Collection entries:

════════

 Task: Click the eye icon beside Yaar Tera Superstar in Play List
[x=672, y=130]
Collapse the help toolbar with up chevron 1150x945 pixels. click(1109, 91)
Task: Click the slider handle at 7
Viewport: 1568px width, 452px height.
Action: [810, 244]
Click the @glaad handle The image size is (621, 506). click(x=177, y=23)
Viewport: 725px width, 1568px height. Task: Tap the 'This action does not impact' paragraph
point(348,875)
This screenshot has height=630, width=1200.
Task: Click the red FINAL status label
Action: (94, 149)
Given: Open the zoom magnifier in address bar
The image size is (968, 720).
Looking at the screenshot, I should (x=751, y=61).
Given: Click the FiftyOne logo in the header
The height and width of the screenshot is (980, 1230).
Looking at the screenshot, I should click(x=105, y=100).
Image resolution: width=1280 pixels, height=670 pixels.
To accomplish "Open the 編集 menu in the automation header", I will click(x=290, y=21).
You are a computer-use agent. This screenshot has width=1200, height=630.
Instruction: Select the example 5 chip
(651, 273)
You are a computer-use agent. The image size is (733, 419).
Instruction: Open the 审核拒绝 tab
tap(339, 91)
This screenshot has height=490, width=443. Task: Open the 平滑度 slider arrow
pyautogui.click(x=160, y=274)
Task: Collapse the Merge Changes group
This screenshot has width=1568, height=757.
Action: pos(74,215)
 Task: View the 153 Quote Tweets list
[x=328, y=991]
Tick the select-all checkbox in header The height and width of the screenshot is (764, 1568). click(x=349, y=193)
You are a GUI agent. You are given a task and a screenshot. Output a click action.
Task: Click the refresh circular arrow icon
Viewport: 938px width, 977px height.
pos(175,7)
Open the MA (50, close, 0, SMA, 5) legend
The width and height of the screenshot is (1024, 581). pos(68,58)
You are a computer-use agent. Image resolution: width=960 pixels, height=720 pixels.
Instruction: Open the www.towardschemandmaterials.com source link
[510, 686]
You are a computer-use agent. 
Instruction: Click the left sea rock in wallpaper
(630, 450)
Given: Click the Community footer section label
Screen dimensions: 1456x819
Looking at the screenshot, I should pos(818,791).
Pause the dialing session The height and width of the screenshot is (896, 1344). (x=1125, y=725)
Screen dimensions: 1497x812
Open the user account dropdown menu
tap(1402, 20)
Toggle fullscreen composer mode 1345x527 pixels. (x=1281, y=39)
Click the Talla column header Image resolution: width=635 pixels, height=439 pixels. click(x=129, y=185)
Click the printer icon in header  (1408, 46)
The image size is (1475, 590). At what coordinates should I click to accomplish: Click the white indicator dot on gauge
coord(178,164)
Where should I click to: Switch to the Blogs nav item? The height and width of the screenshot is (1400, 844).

════════

EXERCISE PROMPT: The required answer is each line of the data in which the word "resolution" appears.

EXPECTED ANSWER:
Image resolution: width=1280 pixels, height=670 pixels.
You are a computer-use agent. Image resolution: width=960 pixels, height=720 pixels.
Click the Talla column header Image resolution: width=635 pixels, height=439 pixels. click(x=129, y=185)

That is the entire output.